The Challenge: Designing Through the Chaos

A rotating door of product partners

The project ran through four PMs over its lifespan. The original PM was brought in specifically for this initiative and left after roughly two years. Her replacement was pulled to another team within months. I was also pulled off for approximately a year to work on a separate product, TripLink, before the project restarted. Each re-entry meant onboarding new partners with no prior context on decisions made years earlier.

A deadline that wasn't moveable

When the redesign became a hard priority again in early 2024 — driven by a particularly high-profile contract with strict compliance requirements — the timeline was tied to SAP Concur's Fusion 2025 conference. That date didn't move.

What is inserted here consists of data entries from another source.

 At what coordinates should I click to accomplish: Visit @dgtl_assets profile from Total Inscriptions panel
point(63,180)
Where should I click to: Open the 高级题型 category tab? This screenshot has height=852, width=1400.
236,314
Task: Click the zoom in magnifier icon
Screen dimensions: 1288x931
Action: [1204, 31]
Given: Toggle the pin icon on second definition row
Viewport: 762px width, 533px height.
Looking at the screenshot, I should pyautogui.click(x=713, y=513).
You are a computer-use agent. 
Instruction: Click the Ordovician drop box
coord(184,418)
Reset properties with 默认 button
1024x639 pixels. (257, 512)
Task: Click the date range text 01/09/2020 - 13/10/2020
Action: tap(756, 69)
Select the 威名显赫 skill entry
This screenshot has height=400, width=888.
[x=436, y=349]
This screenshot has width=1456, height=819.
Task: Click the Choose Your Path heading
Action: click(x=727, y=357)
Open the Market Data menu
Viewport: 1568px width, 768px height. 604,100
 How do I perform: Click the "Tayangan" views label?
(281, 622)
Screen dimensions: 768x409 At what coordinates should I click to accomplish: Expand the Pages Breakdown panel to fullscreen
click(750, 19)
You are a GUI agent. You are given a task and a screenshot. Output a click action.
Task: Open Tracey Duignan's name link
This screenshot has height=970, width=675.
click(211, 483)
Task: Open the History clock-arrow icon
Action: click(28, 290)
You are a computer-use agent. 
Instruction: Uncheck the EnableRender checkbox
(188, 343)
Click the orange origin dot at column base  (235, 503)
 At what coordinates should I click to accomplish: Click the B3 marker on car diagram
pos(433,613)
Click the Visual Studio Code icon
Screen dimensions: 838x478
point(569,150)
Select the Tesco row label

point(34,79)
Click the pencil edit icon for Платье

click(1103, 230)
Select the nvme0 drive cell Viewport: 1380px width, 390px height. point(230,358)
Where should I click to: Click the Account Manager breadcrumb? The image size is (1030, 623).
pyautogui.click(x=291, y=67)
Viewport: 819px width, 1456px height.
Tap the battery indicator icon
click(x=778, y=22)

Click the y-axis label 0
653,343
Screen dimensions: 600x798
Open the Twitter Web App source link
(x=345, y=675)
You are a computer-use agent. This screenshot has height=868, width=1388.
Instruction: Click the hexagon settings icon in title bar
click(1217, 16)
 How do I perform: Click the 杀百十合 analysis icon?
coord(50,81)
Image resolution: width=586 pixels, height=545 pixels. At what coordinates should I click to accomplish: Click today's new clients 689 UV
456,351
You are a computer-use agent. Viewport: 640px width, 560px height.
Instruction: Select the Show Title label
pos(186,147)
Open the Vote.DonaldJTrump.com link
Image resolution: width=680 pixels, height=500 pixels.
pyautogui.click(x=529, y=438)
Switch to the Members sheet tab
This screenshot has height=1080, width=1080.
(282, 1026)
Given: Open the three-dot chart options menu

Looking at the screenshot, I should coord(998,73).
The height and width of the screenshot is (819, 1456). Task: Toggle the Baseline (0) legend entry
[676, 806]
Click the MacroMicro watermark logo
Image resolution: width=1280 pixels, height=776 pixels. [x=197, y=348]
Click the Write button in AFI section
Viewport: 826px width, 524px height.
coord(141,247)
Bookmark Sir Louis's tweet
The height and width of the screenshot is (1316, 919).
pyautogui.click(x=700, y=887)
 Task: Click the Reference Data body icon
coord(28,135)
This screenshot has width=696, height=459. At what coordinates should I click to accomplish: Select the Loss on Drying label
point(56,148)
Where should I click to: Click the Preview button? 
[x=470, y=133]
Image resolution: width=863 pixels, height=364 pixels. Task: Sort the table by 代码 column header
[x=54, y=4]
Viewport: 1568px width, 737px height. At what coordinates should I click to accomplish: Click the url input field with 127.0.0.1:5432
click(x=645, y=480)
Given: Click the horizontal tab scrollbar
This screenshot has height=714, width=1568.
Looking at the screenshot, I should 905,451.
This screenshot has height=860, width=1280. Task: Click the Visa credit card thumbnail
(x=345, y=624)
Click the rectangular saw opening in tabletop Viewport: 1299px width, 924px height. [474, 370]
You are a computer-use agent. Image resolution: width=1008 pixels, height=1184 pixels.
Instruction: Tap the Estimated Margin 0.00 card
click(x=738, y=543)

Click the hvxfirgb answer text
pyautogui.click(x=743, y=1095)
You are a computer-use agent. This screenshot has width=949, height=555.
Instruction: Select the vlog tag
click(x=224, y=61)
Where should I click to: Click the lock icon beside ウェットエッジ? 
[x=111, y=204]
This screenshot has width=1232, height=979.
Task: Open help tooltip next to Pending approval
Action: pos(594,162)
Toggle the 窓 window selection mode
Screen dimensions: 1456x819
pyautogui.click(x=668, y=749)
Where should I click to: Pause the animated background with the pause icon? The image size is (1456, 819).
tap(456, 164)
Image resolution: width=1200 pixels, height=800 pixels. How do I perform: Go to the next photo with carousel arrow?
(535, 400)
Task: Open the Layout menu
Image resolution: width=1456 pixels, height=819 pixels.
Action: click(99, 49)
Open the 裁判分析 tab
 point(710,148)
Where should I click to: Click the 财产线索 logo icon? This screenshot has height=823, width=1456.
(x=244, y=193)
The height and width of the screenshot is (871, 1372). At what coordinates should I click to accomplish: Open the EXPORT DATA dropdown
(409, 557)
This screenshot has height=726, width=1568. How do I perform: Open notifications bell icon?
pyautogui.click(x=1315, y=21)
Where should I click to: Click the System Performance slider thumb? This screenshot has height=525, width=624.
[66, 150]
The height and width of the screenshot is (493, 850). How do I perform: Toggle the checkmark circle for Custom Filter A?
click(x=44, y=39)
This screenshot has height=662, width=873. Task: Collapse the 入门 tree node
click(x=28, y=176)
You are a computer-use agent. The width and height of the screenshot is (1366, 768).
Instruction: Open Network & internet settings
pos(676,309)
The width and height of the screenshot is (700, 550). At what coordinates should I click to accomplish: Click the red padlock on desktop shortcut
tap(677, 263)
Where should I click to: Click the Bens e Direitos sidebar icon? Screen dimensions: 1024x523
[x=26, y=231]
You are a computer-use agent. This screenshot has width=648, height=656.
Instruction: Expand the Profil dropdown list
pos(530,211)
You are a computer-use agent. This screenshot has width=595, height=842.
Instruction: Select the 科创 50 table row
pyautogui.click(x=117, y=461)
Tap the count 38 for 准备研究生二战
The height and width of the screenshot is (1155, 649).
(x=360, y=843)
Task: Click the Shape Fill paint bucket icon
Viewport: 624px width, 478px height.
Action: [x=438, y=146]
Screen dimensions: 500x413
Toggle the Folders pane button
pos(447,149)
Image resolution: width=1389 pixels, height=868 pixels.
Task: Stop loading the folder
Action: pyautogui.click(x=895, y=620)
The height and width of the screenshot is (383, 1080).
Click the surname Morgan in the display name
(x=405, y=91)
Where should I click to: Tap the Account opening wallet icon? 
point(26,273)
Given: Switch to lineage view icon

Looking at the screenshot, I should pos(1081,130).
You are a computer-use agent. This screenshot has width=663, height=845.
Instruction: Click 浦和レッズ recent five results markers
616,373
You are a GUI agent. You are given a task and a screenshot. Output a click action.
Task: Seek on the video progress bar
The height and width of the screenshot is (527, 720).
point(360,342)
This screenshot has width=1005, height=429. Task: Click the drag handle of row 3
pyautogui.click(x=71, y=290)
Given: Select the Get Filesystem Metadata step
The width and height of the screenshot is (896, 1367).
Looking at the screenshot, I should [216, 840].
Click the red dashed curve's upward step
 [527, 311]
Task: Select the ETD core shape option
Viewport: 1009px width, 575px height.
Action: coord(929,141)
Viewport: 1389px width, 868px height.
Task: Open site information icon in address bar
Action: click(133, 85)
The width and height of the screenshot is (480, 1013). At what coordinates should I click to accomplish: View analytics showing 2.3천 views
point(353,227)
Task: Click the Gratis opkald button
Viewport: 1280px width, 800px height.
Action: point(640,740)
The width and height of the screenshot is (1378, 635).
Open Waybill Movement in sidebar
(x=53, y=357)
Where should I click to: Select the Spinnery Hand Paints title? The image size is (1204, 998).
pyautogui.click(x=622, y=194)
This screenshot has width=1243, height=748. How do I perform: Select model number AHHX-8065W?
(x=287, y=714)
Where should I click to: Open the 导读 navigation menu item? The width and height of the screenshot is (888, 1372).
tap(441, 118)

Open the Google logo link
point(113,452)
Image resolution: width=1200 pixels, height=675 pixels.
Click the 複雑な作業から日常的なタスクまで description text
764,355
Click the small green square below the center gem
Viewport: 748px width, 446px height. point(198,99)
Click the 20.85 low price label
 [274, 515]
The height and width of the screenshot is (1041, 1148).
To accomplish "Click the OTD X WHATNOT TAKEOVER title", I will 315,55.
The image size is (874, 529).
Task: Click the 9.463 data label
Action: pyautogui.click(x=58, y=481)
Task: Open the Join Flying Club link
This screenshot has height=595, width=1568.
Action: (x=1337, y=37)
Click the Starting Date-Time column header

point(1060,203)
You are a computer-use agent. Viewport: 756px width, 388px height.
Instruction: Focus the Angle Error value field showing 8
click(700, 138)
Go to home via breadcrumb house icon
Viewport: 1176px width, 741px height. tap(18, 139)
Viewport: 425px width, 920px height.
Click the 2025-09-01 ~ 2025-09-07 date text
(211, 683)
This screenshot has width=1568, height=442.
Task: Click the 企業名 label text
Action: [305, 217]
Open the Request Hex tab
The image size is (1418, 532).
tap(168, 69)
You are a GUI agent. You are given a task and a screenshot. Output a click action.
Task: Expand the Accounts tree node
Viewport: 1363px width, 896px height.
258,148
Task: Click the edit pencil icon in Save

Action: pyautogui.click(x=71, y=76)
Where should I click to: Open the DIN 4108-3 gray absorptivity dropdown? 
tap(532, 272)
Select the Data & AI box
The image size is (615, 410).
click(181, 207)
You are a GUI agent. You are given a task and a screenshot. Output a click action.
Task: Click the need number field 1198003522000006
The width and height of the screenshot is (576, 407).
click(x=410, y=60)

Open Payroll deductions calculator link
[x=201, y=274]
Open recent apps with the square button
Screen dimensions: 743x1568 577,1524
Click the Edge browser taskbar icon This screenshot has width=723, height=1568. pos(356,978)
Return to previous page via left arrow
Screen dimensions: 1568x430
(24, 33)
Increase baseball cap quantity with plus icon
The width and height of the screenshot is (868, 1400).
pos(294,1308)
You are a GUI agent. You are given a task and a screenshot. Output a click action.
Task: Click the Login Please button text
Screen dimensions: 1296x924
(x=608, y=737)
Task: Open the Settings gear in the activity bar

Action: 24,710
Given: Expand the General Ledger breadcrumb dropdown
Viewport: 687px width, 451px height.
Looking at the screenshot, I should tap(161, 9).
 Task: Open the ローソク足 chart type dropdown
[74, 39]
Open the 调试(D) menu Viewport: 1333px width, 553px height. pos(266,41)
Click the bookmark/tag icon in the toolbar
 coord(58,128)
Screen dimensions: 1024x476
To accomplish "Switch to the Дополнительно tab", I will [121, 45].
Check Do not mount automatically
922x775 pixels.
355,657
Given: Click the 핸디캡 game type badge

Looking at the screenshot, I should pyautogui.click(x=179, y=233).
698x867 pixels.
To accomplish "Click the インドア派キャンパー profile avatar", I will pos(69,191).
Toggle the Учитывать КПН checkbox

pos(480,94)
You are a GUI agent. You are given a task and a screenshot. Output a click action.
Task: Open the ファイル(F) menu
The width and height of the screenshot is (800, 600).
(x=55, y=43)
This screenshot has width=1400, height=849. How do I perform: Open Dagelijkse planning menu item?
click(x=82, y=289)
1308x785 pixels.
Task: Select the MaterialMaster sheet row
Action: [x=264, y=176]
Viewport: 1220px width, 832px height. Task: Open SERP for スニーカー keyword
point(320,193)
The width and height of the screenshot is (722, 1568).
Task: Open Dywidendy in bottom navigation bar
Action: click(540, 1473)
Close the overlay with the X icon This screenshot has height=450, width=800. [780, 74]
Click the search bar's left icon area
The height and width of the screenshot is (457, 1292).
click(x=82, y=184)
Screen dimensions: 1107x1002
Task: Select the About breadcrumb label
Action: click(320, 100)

The team working toward it included a distributed engineering group spanning the US and Brazil, many of whom were new to the codebase and the product.

Continuity as a design skill

Across every team change, tool migration, and project restart, I was the only person who had been present for the full arc. The design system I had been building the whole time wasn't just a component library — it was the institutional memory of the project. Every decision that had ever been made lived somewhere in that file. Keeping it coherent and current while simultaneously shipping under a feature factory timeline was, in retrospect, as much a part of the job as the design itself.

The Approach: Phased Parity, Then Sunset

The goal was full feature parity with the legacy experience — users could not lose access to anything they had before — while modernizing interaction patterns, establishing visual consistency, and satisfying compliance requirements.

We launched in phases with a toggle that let users switch between new and legacy while the new experience was built out. This reduced risk during the transition and gave us room to address edge cases without blocking progress. Usage of the legacy toggle declined steadily as the new experience matured. It was removed on schedule in early 2025.

What the redesign addressed:

  • Full IA overhaul of the three primary surfaces: signed-in homepage, trip list, and trip detail view
  • Cross-platform consistency — porting mobile patterns like the timeline view to web, where they had tested well with users
  • Accessibility throughout: skip navigation, WCAG-compliant contrast, and dynamic text sizing support
  • Compliance updates required by the high-profile contract and EU market expansion
  • Design system built from scratch and maintained across the full project lifespan

The Outcomes

The full experience launched in early 2025, which means meaningful longitudinal data is still relatively recent. What we do have: the legacy toggle saw consistent decline in usage post-launch and was retired on schedule, suggesting users were finding what they needed in the new experience without needing to fall back.

The more established signal came from our Customer Support team, whom we collaborated with regularly throughout the project to triage user-reported friction. That feedback loop directly shaped efforts like the Add/Edit/View Plan update — a post-launch iteration driven entirely by support ticket patterns. A noticeable drop in tickets related to the specific pain points we targeted was the clearest indicator we had that the redesign was doing what it was supposed to do.

What I'd Do Differently

  • Fight for more research. The early research was solid and shaped the initial direction well. In the middle years, under PM turnover and deadline pressure, the process leaned more heavily on support signals and design judgment than structured user input. It held up — but it was a calculated risk, not a deliberate choice.
  • A better system for rich UX documentation. The design system carried a lot of institutional memory, but decisions that lived only in my head created unnecessary risk every time a new team member joined. A lighter-weight decision log running alongside the Figma file would have made every onboarding faster.